Stop drugs that may cause complications such as K+ sparing diuretics, metformin and anti-hypertensives.

Check drug dosages

Consider gastroprotection

Avoid radiological contrast.

22
Q

When to refer to renal team?

A

AKI not responding to treatment

AKI with complications such as hyperkalaemia, acidosis, fluid overload or overscoring NEWS.

AKI with difficult fluid balance such as hypoalbuminaemia, heart failure and pregnancy.

AKI due to possible intrinsic renal disease.

AKI with hypertension.

23
Q

Management of AKI due to hypovolaemia.

A

Give 500 ml crystalloid over 15 min, e.g. plasmalyte or ringer lactate or Hartmann’s.

Reassess fluid state.

Further boluses of 250-500 ml crystalloid with clinical review after each.

Stop when euvolaemic or seek expert help when 2L has been given.

24
Q

Why should 0.9% saline not be used in AKI?

A

Contains chloride and can cause hyperchloraemic acidosis.

25
Q

Treatment of AKI with hypervolaemia.

A

Oxygen supplementation if required

Fluid restriction

Diuretics

Renal replacement therapy.

26
Q

Nutrition plan in AKI.

A

Salt and potassium restriction.

Protein sometimes restricted to 40g per day.

Patients on RRT are managed on 70g a day.

27
Q

Indications for renal replacement therapy.

A

Hyperkalaemia refractory to medical therapy

Metabolic acidosis refractory to medical therapy

Fluid overload refractory to diuresis

Uraemic pericarditis

Uraemic encephalopathy

Intoxications such as ethylene glycol, methanol, salicylates and lithium.

28
Q

Give examples of other causes of AKI.

A

Rhabdomyolysis

Acute cortical necrosis

Contrast nephropathy

Acute phosphate nephropathy

Tumour lysis syndrome

Hepatorenal syndrome

29
Q

Explain rhabdomyolysis.

A

Leads to acute tubular necrosis.

Rapid rises in K+, phosphate, lactate, muscles enzymes like AST and CK.

Should be managed with early and vigorous fluid resuscitation as damaged muscles sequesters fluid.

Sodium bicarbonate might be given to alkalinise the urine to limit myoglobin induced injury.

30
Q

Explain acute cortical necrosis.

A

Prolonged cortical ischaemia may lead to irreversible loss of renal function.

Patchy or complete.

Common with HUS or complications of pregnancy.

31
Q

Risk factors for contrast nephropathy.

A

Associated hypovolaemia

More advanced CKD

Cardiac failure

Diabetic nephropathy (metformin as well)

Nephrotoxins

32
Q

Prevention of contrast nephropathy.

A

Minimise dose of contrast administered.

Use iso-osmolar or low osmolality contrast medium.
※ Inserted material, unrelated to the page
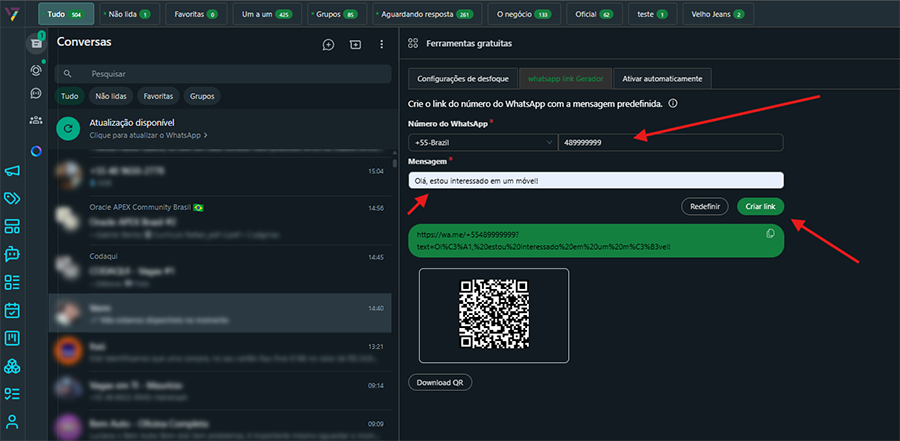The width and height of the screenshot is (900, 441).
Task: Click the communities group icon in sidebar
Action: 36,120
Ensure pre-hydration with 1L 0.9% saline

33
Q

Explain acute phosphate nephropathy.

A

Oral soidum phosphate solution as bowel prep for GI investigations is a cause of AKI.

It is contraindicated in CKD, CHF, GI obstruction and pre-existing electrolyte disorders like hypercalcaemia.

34
Q

Explain tumour lysis syndrome.

A

Chemotherapy or even steroids can cause rapid death of malignant cells and release of K+, uric acid and phosphate.

The high filtered uric acid load leads to an obstructive crystal uropathy.

Hyperkalaemia is also a danger.

Patients should be hydrated well and be given xanthine oxidase inhibitors such as allopurinol.